And now there’s CAGNEY, whose name Creighton wants to keep alive to a younger public that never got to know him. “He retired in 1961,” he informs, “because he was having trouble learning and remembering lines,” Creighton admits. “After he had a stroke in the ‘70s, his doctor thought performing again would be good therapy, which is why we saw him one last time as the police commissioner in RAGTIME. But otherwise, he stayed on his farm in Stanfordville and took up painting. I want one of those paintings!”

Well, at least Creighton has seen one – and thereby hangs a tale. One night after performing CAGNEY at Florida Stage, he found that Burt Reynolds was waiting to see him.
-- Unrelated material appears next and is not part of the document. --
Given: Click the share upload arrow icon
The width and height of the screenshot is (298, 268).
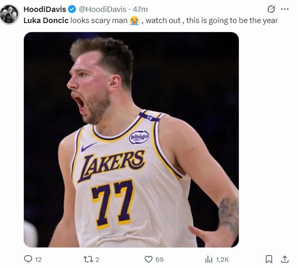Looking at the screenshot, I should pos(284,259).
He told Creighton that he’d had a history with Cagney, for when he was a young actor, someone had asked Cagney who the good up-and-comers were, and he mentioned Reynolds.

“So,” says Creighton, “Burt got his number, called his house to thank him and asked for an autographed picture. He didn’t get that, but weeks later a Cagney painting arrived at his house. When he called to thank Cagney, his wife answered, and when she called Cagney to the phone, he said ‘Tell that cheap bastard he can’t have another painting.’ Burt later invited me over to his house and I saw the painting.”
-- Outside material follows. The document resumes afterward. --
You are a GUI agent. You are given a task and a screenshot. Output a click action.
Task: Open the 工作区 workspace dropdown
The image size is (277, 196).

Creighton is of course happy to have the chance to do the show in Manhattan. “Cagney was also a real New York guy, born of the streets, a gritty fighter for the little guy’s rights, whether that little guy be he or someone else,” he says. “If you gave him flack, he’d give it back to you it double. If you were nice, he was the most generous guy in the world.

“But,” he says, “the show does have to have a big grapefruit budget.”

         — Peter Filichia

 

    



You may e-mail Peter at pfilichia@aol.com.

Check out his weekly column each Tuesday at www.masterworksbroadway.com

and each Friday at www.mtishows.com.

His upcoming book The Great Parade: Broadway’s Astonishing, Never-To-Be Forgotten 1963-1964 Season is now available
for pre-order at www.amazon.com.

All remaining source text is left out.